Stated task >> Copy the data below word for word, keeping every line in the same order.

Provided information >>
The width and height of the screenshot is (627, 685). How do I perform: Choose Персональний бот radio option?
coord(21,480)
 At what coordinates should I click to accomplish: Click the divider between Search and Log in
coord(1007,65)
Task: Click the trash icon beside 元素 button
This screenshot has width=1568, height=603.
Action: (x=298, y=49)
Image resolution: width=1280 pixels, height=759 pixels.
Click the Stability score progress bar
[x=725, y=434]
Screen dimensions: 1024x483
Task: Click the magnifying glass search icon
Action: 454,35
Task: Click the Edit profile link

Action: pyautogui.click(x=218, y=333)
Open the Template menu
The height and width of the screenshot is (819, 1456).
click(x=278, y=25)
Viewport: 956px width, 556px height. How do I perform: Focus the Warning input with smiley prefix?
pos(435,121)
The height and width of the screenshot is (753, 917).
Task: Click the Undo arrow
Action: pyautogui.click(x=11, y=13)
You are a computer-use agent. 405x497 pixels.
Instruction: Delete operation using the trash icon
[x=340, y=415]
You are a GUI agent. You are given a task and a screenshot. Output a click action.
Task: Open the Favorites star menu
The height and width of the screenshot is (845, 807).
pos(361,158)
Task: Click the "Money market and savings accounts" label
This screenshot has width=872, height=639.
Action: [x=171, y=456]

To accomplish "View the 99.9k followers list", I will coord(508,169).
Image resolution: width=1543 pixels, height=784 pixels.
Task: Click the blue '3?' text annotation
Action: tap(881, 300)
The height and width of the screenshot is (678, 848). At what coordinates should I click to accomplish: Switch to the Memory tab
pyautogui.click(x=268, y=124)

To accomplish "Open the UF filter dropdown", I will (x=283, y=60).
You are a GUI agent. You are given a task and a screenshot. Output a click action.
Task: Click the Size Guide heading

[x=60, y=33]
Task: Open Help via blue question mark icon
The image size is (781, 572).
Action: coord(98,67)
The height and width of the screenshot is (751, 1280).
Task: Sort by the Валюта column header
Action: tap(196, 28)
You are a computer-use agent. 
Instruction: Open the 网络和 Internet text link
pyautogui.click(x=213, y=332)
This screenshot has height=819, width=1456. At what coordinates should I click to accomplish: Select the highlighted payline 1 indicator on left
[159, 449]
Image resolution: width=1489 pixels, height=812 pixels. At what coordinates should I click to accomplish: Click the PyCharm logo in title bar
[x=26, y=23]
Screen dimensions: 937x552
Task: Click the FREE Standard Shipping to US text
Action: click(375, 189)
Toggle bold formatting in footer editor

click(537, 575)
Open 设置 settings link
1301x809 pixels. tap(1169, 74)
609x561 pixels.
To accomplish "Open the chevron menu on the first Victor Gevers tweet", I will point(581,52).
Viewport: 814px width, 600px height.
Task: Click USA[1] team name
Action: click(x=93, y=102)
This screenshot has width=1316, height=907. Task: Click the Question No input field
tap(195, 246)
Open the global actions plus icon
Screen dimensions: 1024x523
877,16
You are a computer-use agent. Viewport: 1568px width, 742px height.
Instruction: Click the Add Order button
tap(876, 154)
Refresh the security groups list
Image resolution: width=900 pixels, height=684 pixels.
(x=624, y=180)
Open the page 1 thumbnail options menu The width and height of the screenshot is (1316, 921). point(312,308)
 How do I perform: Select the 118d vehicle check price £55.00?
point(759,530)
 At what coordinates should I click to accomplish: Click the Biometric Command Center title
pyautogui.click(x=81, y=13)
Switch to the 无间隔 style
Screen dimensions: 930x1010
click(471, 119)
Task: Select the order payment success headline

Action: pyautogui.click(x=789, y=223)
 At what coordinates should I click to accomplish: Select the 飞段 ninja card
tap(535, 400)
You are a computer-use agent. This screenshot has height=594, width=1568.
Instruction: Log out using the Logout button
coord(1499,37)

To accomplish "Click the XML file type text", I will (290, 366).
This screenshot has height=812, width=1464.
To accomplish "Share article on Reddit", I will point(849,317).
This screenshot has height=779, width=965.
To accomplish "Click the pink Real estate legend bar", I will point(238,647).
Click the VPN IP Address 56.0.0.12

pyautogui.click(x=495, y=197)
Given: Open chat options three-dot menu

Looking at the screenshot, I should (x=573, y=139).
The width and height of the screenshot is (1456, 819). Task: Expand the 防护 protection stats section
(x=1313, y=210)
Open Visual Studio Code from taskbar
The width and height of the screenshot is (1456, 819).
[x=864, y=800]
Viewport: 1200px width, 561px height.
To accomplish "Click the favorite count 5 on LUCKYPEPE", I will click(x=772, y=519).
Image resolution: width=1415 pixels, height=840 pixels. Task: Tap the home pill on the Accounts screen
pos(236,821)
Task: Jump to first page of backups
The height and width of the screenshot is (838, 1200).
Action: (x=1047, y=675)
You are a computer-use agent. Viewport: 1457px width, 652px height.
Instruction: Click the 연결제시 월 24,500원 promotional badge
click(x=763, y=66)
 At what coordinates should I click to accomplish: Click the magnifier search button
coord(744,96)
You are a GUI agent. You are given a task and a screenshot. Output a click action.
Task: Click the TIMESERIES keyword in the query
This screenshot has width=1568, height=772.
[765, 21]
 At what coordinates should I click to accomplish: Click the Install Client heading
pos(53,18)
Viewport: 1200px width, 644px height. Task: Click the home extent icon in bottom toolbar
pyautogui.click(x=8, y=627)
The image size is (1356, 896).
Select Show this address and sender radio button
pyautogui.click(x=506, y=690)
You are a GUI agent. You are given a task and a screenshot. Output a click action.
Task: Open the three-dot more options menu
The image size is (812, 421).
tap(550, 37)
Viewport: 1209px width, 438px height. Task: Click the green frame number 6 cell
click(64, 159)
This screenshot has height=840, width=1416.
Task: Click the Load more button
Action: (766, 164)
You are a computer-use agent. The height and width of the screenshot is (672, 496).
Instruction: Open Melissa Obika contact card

Result of the exercise >>
The width and height of the screenshot is (627, 685). How do I perform: Choose Персональний бот radio option?
coord(21,480)
 At what coordinates should I click to accomplish: Click the divider between Search and Log in
coord(1007,65)
Task: Click the trash icon beside 元素 button
This screenshot has width=1568, height=603.
Action: (x=298, y=49)
Image resolution: width=1280 pixels, height=759 pixels.
Click the Stability score progress bar
[x=725, y=434]
Screen dimensions: 1024x483
Task: Click the magnifying glass search icon
Action: 454,35
Task: Click the Edit profile link

Action: pyautogui.click(x=218, y=333)
Open the Template menu
The height and width of the screenshot is (819, 1456).
click(x=278, y=25)
Viewport: 956px width, 556px height. How do I perform: Focus the Warning input with smiley prefix?
pos(435,121)
The height and width of the screenshot is (753, 917).
Task: Click the Undo arrow
Action: pyautogui.click(x=11, y=13)
You are a computer-use agent. 405x497 pixels.
Instruction: Delete operation using the trash icon
[x=340, y=415]
You are a GUI agent. You are given a task and a screenshot. Output a click action.
Task: Open the Favorites star menu
The height and width of the screenshot is (845, 807).
pos(361,158)
Task: Click the "Money market and savings accounts" label
This screenshot has width=872, height=639.
Action: [x=171, y=456]

To accomplish "View the 99.9k followers list", I will coord(508,169).
Image resolution: width=1543 pixels, height=784 pixels.
Task: Click the blue '3?' text annotation
Action: tap(881, 300)
The height and width of the screenshot is (678, 848). At what coordinates should I click to accomplish: Switch to the Memory tab
pyautogui.click(x=268, y=124)

To accomplish "Open the UF filter dropdown", I will (x=283, y=60).
You are a GUI agent. You are given a task and a screenshot. Output a click action.
Task: Click the Size Guide heading

[x=60, y=33]
Task: Open Help via blue question mark icon
The image size is (781, 572).
Action: coord(98,67)
The height and width of the screenshot is (751, 1280).
Task: Sort by the Валюта column header
Action: tap(196, 28)
You are a computer-use agent. 
Instruction: Open the 网络和 Internet text link
pyautogui.click(x=213, y=332)
This screenshot has height=819, width=1456. At what coordinates should I click to accomplish: Select the highlighted payline 1 indicator on left
[159, 449]
Image resolution: width=1489 pixels, height=812 pixels. At what coordinates should I click to accomplish: Click the PyCharm logo in title bar
[x=26, y=23]
Screen dimensions: 937x552
Task: Click the FREE Standard Shipping to US text
Action: click(375, 189)
Toggle bold formatting in footer editor

click(537, 575)
Open 设置 settings link
1301x809 pixels. tap(1169, 74)
609x561 pixels.
To accomplish "Open the chevron menu on the first Victor Gevers tweet", I will point(581,52).
Viewport: 814px width, 600px height.
Task: Click USA[1] team name
Action: click(x=93, y=102)
This screenshot has width=1316, height=907. Task: Click the Question No input field
tap(195, 246)
Open the global actions plus icon
Screen dimensions: 1024x523
877,16
You are a computer-use agent. Viewport: 1568px width, 742px height.
Instruction: Click the Add Order button
tap(876, 154)
Refresh the security groups list
Image resolution: width=900 pixels, height=684 pixels.
(x=624, y=180)
Open the page 1 thumbnail options menu The width and height of the screenshot is (1316, 921). point(312,308)
 How do I perform: Select the 118d vehicle check price £55.00?
point(759,530)
 At what coordinates should I click to accomplish: Click the Biometric Command Center title
pyautogui.click(x=81, y=13)
Switch to the 无间隔 style
Screen dimensions: 930x1010
click(471, 119)
Task: Select the order payment success headline

Action: pyautogui.click(x=789, y=223)
 At what coordinates should I click to accomplish: Select the 飞段 ninja card
tap(535, 400)
You are a computer-use agent. This screenshot has height=594, width=1568.
Instruction: Log out using the Logout button
coord(1499,37)

To accomplish "Click the XML file type text", I will (290, 366).
This screenshot has height=812, width=1464.
To accomplish "Share article on Reddit", I will point(849,317).
This screenshot has height=779, width=965.
To accomplish "Click the pink Real estate legend bar", I will point(238,647).
Click the VPN IP Address 56.0.0.12

pyautogui.click(x=495, y=197)
Given: Open chat options three-dot menu

Looking at the screenshot, I should (x=573, y=139).
The width and height of the screenshot is (1456, 819). Task: Expand the 防护 protection stats section
(x=1313, y=210)
Open Visual Studio Code from taskbar
The width and height of the screenshot is (1456, 819).
[x=864, y=800]
Viewport: 1200px width, 561px height.
To accomplish "Click the favorite count 5 on LUCKYPEPE", I will click(x=772, y=519).
Image resolution: width=1415 pixels, height=840 pixels. Task: Tap the home pill on the Accounts screen
pos(236,821)
Task: Jump to first page of backups
The height and width of the screenshot is (838, 1200).
Action: (x=1047, y=675)
You are a computer-use agent. Viewport: 1457px width, 652px height.
Instruction: Click the 연결제시 월 24,500원 promotional badge
click(x=763, y=66)
 At what coordinates should I click to accomplish: Click the magnifier search button
coord(744,96)
You are a GUI agent. You are given a task and a screenshot. Output a click action.
Task: Click the TIMESERIES keyword in the query
This screenshot has width=1568, height=772.
[765, 21]
 At what coordinates should I click to accomplish: Click the Install Client heading
pos(53,18)
Viewport: 1200px width, 644px height. Task: Click the home extent icon in bottom toolbar
pyautogui.click(x=8, y=627)
The image size is (1356, 896).
Select Show this address and sender radio button
pyautogui.click(x=506, y=690)
You are a GUI agent. You are given a task and a screenshot. Output a click action.
Task: Open the three-dot more options menu
The image size is (812, 421).
tap(550, 37)
Viewport: 1209px width, 438px height. Task: Click the green frame number 6 cell
click(64, 159)
This screenshot has height=840, width=1416.
Task: Click the Load more button
Action: (766, 164)
You are a computer-use agent. The height and width of the screenshot is (672, 496).
Instruction: Open Melissa Obika contact card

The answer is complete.